Required work: Reproduce each of the following entries line for line, without altering any character.

Provided data:
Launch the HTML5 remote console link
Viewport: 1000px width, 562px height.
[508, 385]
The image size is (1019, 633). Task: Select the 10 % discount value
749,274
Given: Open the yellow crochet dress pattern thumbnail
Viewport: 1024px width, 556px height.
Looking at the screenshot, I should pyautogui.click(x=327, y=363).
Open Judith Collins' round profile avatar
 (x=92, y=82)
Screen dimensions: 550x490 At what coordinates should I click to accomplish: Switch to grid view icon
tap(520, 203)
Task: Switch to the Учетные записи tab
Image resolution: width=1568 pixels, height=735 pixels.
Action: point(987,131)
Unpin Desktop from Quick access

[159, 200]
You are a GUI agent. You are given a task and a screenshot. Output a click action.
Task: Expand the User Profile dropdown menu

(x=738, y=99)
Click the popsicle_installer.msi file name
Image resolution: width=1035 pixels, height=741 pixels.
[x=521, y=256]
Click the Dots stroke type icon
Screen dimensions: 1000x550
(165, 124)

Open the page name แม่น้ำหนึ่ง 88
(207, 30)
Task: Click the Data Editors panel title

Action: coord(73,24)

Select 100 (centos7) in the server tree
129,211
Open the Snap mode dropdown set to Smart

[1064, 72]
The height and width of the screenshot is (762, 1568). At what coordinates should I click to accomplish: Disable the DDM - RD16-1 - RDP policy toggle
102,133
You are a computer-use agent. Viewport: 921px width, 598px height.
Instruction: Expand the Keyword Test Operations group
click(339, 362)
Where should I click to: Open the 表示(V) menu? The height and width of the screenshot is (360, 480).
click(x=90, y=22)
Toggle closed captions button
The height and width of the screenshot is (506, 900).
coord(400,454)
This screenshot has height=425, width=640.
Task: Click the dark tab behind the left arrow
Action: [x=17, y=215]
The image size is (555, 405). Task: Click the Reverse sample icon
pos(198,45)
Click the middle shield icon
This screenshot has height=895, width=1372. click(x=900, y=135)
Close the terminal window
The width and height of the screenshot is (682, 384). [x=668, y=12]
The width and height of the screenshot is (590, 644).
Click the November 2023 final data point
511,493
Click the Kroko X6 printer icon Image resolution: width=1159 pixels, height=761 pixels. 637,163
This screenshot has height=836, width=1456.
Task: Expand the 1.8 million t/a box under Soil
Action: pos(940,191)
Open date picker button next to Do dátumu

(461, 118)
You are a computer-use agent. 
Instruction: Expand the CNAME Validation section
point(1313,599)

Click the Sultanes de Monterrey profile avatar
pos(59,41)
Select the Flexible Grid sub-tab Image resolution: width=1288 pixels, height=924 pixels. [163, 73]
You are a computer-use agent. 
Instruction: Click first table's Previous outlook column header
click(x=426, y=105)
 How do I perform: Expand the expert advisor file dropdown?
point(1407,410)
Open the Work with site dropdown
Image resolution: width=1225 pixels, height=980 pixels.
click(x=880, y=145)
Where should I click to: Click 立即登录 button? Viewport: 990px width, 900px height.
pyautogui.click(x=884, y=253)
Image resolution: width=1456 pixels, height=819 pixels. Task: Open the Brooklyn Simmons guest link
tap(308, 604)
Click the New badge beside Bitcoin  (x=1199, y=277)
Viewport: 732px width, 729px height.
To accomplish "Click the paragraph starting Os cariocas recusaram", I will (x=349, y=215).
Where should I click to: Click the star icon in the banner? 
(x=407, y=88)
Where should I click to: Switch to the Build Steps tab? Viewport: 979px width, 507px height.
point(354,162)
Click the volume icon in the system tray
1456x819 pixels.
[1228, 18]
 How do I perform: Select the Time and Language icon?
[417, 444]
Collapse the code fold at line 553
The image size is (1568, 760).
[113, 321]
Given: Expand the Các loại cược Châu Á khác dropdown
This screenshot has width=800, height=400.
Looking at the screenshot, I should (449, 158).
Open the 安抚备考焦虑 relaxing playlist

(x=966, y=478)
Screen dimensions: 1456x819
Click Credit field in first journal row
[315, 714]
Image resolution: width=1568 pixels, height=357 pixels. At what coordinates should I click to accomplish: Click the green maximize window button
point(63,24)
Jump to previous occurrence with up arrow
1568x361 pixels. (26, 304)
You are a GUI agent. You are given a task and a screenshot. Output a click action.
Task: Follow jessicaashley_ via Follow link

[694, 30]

Final result:
Launch the HTML5 remote console link
Viewport: 1000px width, 562px height.
[508, 385]
The image size is (1019, 633). Task: Select the 10 % discount value
749,274
Given: Open the yellow crochet dress pattern thumbnail
Viewport: 1024px width, 556px height.
Looking at the screenshot, I should pyautogui.click(x=327, y=363).
Open Judith Collins' round profile avatar
 (x=92, y=82)
Screen dimensions: 550x490 At what coordinates should I click to accomplish: Switch to grid view icon
tap(520, 203)
Task: Switch to the Учетные записи tab
Image resolution: width=1568 pixels, height=735 pixels.
Action: point(987,131)
Unpin Desktop from Quick access

[159, 200]
You are a GUI agent. You are given a task and a screenshot. Output a click action.
Task: Expand the User Profile dropdown menu

(x=738, y=99)
Click the popsicle_installer.msi file name
Image resolution: width=1035 pixels, height=741 pixels.
[x=521, y=256]
Click the Dots stroke type icon
Screen dimensions: 1000x550
(165, 124)

Open the page name แม่น้ำหนึ่ง 88
(207, 30)
Task: Click the Data Editors panel title

Action: coord(73,24)

Select 100 (centos7) in the server tree
129,211
Open the Snap mode dropdown set to Smart

[1064, 72]
The height and width of the screenshot is (762, 1568). At what coordinates should I click to accomplish: Disable the DDM - RD16-1 - RDP policy toggle
102,133
You are a computer-use agent. Viewport: 921px width, 598px height.
Instruction: Expand the Keyword Test Operations group
click(339, 362)
Where should I click to: Open the 表示(V) menu? The height and width of the screenshot is (360, 480).
click(x=90, y=22)
Toggle closed captions button
The height and width of the screenshot is (506, 900).
coord(400,454)
This screenshot has height=425, width=640.
Task: Click the dark tab behind the left arrow
Action: [x=17, y=215]
The image size is (555, 405). Task: Click the Reverse sample icon
pos(198,45)
Click the middle shield icon
This screenshot has height=895, width=1372. click(x=900, y=135)
Close the terminal window
The width and height of the screenshot is (682, 384). [x=668, y=12]
The width and height of the screenshot is (590, 644).
Click the November 2023 final data point
511,493
Click the Kroko X6 printer icon Image resolution: width=1159 pixels, height=761 pixels. 637,163
This screenshot has height=836, width=1456.
Task: Expand the 1.8 million t/a box under Soil
Action: pos(940,191)
Open date picker button next to Do dátumu

(461, 118)
You are a computer-use agent. 
Instruction: Expand the CNAME Validation section
point(1313,599)

Click the Sultanes de Monterrey profile avatar
pos(59,41)
Select the Flexible Grid sub-tab Image resolution: width=1288 pixels, height=924 pixels. [163, 73]
You are a computer-use agent. 
Instruction: Click first table's Previous outlook column header
click(x=426, y=105)
 How do I perform: Expand the expert advisor file dropdown?
point(1407,410)
Open the Work with site dropdown
Image resolution: width=1225 pixels, height=980 pixels.
click(x=880, y=145)
Where should I click to: Click 立即登录 button? Viewport: 990px width, 900px height.
pyautogui.click(x=884, y=253)
Image resolution: width=1456 pixels, height=819 pixels. Task: Open the Brooklyn Simmons guest link
tap(308, 604)
Click the New badge beside Bitcoin  (x=1199, y=277)
Viewport: 732px width, 729px height.
To accomplish "Click the paragraph starting Os cariocas recusaram", I will (x=349, y=215).
Where should I click to: Click the star icon in the banner? 
(x=407, y=88)
Where should I click to: Switch to the Build Steps tab? Viewport: 979px width, 507px height.
point(354,162)
Click the volume icon in the system tray
1456x819 pixels.
[1228, 18]
 How do I perform: Select the Time and Language icon?
[417, 444]
Collapse the code fold at line 553
The image size is (1568, 760).
[113, 321]
Given: Expand the Các loại cược Châu Á khác dropdown
This screenshot has width=800, height=400.
Looking at the screenshot, I should (449, 158).
Open the 安抚备考焦虑 relaxing playlist

(x=966, y=478)
Screen dimensions: 1456x819
Click Credit field in first journal row
[315, 714]
Image resolution: width=1568 pixels, height=357 pixels. At what coordinates should I click to accomplish: Click the green maximize window button
point(63,24)
Jump to previous occurrence with up arrow
1568x361 pixels. (26, 304)
You are a GUI agent. You are given a task and a screenshot. Output a click action.
Task: Follow jessicaashley_ via Follow link

[694, 30]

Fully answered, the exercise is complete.